- [SUPPLIED RECORDS]:
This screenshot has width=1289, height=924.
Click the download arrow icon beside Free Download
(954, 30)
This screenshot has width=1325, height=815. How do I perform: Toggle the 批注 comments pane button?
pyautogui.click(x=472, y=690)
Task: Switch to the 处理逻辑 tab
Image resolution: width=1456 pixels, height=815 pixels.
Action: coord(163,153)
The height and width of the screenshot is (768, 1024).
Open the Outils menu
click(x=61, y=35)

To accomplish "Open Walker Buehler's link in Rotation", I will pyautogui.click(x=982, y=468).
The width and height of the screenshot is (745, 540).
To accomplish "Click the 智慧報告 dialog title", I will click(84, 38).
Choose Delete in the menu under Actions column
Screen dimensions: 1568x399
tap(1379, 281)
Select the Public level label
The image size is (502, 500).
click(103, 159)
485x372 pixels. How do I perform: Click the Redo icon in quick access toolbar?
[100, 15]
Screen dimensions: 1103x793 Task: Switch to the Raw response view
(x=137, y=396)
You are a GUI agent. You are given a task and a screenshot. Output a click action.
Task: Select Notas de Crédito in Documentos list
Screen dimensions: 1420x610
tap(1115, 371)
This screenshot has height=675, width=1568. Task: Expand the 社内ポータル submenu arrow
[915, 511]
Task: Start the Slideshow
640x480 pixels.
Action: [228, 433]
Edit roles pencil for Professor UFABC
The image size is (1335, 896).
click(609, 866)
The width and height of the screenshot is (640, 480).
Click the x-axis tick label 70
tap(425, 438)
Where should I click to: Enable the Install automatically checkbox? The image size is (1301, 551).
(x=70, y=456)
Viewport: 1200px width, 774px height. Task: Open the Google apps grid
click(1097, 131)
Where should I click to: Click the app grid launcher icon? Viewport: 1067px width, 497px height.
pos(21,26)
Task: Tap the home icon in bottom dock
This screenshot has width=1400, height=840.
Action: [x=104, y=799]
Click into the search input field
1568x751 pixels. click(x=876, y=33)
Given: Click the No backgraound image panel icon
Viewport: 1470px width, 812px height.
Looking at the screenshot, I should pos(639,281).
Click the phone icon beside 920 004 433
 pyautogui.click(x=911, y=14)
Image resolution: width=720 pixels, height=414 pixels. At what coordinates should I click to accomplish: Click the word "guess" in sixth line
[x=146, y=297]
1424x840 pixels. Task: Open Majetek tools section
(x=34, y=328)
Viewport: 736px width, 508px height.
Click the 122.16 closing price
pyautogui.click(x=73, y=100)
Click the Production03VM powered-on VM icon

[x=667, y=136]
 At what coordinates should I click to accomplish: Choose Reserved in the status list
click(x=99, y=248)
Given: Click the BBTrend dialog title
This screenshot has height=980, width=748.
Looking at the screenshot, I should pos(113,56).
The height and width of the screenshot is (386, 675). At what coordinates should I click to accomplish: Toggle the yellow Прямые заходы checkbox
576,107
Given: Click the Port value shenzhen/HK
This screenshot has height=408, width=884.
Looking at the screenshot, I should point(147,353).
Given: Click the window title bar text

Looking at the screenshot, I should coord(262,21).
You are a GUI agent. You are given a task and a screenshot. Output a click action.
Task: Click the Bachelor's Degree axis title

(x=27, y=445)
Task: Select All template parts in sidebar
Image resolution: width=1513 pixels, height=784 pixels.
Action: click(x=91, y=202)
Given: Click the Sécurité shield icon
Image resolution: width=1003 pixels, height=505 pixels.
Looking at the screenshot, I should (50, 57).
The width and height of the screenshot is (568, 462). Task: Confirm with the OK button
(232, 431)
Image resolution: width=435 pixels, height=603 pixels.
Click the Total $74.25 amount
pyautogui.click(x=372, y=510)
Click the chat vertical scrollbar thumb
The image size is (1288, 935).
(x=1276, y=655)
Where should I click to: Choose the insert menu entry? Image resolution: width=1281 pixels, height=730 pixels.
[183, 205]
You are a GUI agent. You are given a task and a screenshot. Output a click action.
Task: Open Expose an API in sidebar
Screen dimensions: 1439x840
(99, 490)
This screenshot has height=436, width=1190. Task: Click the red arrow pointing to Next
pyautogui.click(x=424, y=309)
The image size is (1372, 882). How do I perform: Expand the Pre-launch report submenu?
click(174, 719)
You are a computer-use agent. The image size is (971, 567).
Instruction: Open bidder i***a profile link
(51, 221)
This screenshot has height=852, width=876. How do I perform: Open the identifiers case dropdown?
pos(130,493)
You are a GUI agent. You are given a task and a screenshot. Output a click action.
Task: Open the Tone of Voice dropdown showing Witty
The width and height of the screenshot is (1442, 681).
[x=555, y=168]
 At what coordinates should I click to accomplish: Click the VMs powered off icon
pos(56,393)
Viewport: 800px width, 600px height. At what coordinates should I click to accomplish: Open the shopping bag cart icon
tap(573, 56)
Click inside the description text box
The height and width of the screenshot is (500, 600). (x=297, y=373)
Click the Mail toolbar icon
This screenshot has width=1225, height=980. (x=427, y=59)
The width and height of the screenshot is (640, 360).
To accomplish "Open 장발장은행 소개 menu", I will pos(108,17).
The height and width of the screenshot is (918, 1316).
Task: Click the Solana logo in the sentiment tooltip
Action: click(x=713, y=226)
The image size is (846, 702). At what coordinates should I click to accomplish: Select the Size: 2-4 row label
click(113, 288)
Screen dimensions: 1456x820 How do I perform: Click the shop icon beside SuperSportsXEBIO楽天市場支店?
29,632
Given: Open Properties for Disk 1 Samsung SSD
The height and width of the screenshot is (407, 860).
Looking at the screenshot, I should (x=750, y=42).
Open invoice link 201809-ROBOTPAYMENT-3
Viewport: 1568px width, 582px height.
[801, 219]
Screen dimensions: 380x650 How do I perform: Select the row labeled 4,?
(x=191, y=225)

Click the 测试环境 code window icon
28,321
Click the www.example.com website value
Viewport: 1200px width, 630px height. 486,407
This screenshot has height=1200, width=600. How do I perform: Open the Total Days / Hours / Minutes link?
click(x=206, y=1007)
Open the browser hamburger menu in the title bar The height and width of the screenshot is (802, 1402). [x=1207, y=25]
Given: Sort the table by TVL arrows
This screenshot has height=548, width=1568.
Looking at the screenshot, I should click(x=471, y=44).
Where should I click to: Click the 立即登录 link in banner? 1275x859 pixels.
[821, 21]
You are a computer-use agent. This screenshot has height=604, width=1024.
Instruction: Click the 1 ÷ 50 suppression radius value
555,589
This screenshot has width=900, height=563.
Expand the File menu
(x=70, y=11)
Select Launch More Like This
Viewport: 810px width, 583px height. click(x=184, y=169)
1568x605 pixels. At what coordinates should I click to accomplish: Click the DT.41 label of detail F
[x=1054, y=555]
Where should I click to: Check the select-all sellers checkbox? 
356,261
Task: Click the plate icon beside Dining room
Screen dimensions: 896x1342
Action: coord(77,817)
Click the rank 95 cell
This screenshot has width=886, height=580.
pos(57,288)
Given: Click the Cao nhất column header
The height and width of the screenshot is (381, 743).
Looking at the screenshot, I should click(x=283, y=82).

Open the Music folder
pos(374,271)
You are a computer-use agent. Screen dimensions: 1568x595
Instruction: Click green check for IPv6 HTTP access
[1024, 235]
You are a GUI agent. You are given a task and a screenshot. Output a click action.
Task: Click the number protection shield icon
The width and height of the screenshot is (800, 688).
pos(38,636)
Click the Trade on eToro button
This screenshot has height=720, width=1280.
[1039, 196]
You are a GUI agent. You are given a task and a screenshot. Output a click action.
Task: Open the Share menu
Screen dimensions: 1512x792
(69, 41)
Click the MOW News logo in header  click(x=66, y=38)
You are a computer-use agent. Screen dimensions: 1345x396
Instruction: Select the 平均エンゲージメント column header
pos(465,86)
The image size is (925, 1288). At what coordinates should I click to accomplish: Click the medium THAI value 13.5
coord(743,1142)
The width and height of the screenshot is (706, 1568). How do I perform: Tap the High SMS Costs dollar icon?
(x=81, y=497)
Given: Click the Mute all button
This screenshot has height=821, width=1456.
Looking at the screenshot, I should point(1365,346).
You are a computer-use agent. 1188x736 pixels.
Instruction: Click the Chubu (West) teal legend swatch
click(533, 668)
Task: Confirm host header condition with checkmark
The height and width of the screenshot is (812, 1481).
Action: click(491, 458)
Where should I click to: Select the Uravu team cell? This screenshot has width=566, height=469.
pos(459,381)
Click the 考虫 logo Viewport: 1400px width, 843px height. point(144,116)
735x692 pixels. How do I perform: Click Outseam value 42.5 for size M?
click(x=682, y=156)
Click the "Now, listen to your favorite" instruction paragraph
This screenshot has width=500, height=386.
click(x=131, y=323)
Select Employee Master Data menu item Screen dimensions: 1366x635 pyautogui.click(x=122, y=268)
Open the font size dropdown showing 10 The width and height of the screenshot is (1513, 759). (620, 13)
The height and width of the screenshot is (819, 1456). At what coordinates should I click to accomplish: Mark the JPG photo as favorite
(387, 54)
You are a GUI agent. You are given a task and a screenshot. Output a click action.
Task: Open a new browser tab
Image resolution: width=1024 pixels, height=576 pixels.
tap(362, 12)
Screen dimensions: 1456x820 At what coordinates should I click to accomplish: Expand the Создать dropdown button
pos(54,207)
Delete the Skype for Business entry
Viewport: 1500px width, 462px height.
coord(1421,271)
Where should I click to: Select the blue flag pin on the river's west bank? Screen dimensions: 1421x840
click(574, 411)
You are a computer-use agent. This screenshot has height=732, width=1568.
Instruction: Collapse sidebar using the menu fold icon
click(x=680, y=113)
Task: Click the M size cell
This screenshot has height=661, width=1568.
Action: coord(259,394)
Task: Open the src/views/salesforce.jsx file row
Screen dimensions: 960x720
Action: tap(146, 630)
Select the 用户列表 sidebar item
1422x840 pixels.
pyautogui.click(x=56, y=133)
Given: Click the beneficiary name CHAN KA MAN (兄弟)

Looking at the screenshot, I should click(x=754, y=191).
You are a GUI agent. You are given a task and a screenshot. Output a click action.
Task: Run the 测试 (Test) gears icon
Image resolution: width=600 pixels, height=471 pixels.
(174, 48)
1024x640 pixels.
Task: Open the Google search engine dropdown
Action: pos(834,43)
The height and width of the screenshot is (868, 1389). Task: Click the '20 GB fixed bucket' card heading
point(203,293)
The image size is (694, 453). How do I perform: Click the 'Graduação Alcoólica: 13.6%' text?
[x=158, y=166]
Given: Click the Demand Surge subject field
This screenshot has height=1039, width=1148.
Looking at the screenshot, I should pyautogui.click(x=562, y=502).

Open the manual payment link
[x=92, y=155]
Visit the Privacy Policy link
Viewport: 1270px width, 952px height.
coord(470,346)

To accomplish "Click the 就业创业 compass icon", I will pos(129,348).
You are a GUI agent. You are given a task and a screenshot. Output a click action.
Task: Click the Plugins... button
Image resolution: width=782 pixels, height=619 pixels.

- [SHORT EXERCISE]: Can you quote the rows above word for word, from the line with "The width and height of the screenshot is (745, 540)." to the line with "pyautogui.click(x=911, y=14)", including both of those lines?

- [EXERCISE SOLUTION]:
The width and height of the screenshot is (745, 540).
To accomplish "Click the 智慧報告 dialog title", I will click(84, 38).
Choose Delete in the menu under Actions column
Screen dimensions: 1568x399
tap(1379, 281)
Select the Public level label
The image size is (502, 500).
click(103, 159)
485x372 pixels. How do I perform: Click the Redo icon in quick access toolbar?
[100, 15]
Screen dimensions: 1103x793 Task: Switch to the Raw response view
(x=137, y=396)
You are a GUI agent. You are given a task and a screenshot. Output a click action.
Task: Select Notas de Crédito in Documentos list
Screen dimensions: 1420x610
tap(1115, 371)
This screenshot has height=675, width=1568. Task: Expand the 社内ポータル submenu arrow
[915, 511]
Task: Start the Slideshow
640x480 pixels.
Action: [228, 433]
Edit roles pencil for Professor UFABC
The image size is (1335, 896).
click(609, 866)
The width and height of the screenshot is (640, 480).
Click the x-axis tick label 70
tap(425, 438)
Where should I click to: Enable the Install automatically checkbox? The image size is (1301, 551).
(x=70, y=456)
Viewport: 1200px width, 774px height. Task: Open the Google apps grid
click(1097, 131)
Where should I click to: Click the app grid launcher icon? Viewport: 1067px width, 497px height.
pos(21,26)
Task: Tap the home icon in bottom dock
This screenshot has width=1400, height=840.
Action: [x=104, y=799]
Click into the search input field
1568x751 pixels. click(x=876, y=33)
Given: Click the No backgraound image panel icon
Viewport: 1470px width, 812px height.
Looking at the screenshot, I should pos(639,281).
Click the phone icon beside 920 004 433
 pyautogui.click(x=911, y=14)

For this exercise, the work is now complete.